Pero la cosa no termina aquí. En las demás grandes ciudades en disputa –Estambul, Bursa, Adana y Mersin–, las tornas están tan empatadas entre AKP y CHP que solo el Señor sabe quién ganará las elecciones de este domingo. Ese señor, según muchos analistas, tiene nombre y apellidos. No está en el cielo ni tiene una barba blanca, sino que vive en Ankara y lleva un bigote recortadito: es Recep Tayyip Erdogan. «Nadie nunca ha triunfado al pronosticar la caída política de Erdogan, pero en la víspera de estas elecciones locales tanto él como su partido aparecen más débiles que nunca –escribe en un artículo el analista Steven A. Cook–. Pero nada de esto significa que esté en riesgo. El AKP, después de casi dos décadas en el poder en Turquía, controla la prensa, los recursos del Estado y los procesos políticos en todos los niveles. Así que los turcos pueden preguntarse: «¿Hay una alternativa? La respuesta es no».

Tanto Erdogan como su ministro de Interior, Suleyman Soylu, han dicho durante la campaña que si en estas elecciones salen elegidas personas con «vínculos con grupos terroristas», serán echadas de sus puestos, donde se colocarán, si es necesario, interventores elegidos a dedo por el Gobierno. Erdogan y Soylu han amenazado a todos los partidos de la oposición: al socialdemócrata CHP, al nacionalista y conservador IYI, y al prokurdo HDP.

LA PRENSA Y LOS COMPINCHES / Y la prensa turca, mayormente controlada por el Gobierno, también se ha sumado a la fiesta: en las últimas semanas han publicado artículos constantes en los que cuentan que los líderes opositores están, todos, compinchados con sus colegas de la guerrilla del PKK o el grupo de Fethullah Gülen, acusado de estar detrás del golpe de Estado del 2016. Nadie se salva.

«Las 81 ciudades y 1.000 pueblos en los que se elige la alcaldía este domingo son cruciales, porque controlar ciudades y pueblos significa controlar el sistema de patronazgo que hace que la maquinaria del AKP funcione. ¿Por qué debería un empresario intentar ganarse el favor del AKP si otro alcalde de otro partido está en el poder?», considera Cook.

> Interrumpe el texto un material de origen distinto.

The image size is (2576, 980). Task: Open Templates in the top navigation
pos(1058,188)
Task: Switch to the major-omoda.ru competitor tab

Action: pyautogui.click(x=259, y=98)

Precisamente porque estas elecciones son más importantes de lo que parece, la campaña ha sido feroz y eso se ha reflejado tanto en los mitines como en la publicidad como en lo que ha ido diciendo el presidente. Con la inflación desbocada al 20%, la lira turca enquistada en una montaña rusa impredecible, el paro al 13%, la renta per cápita bajando y Turquía en recesión oficial, Erdogan, en sus mítines, se ha centrado en quitar del foco los problemas económicos y atacar, de paso, a todos con todo. Ese es su plan y su objetivo principal, desenfocar la realidad para apelar a los sentimientos de los votantes.

MUSULMANA ESTAMBUL / De esta manera, no ha tenido ningún problema en acusar a Occidente de ayudar ideológicamente al atacante de Christchurch, de librar una guerra económica contra él y contra Turquía y de querer invadir Estambul para convertirla, de nuevo, en Constantinopla. «No lo conseguirán –vaticinó el propio Erdogan–. Estambul será musulmana hasta el fin de los tiempos».

Y para evitarlo, prometió que Santa Sofía se convertirá de nuevo en mezquita tras las elecciones. El fundador de la República de Turquía, Mustafá Kemal Atatürk, la convirtió en museo como muestra de reconciliación hacia Occidente. Erdogan va hacia otro lado.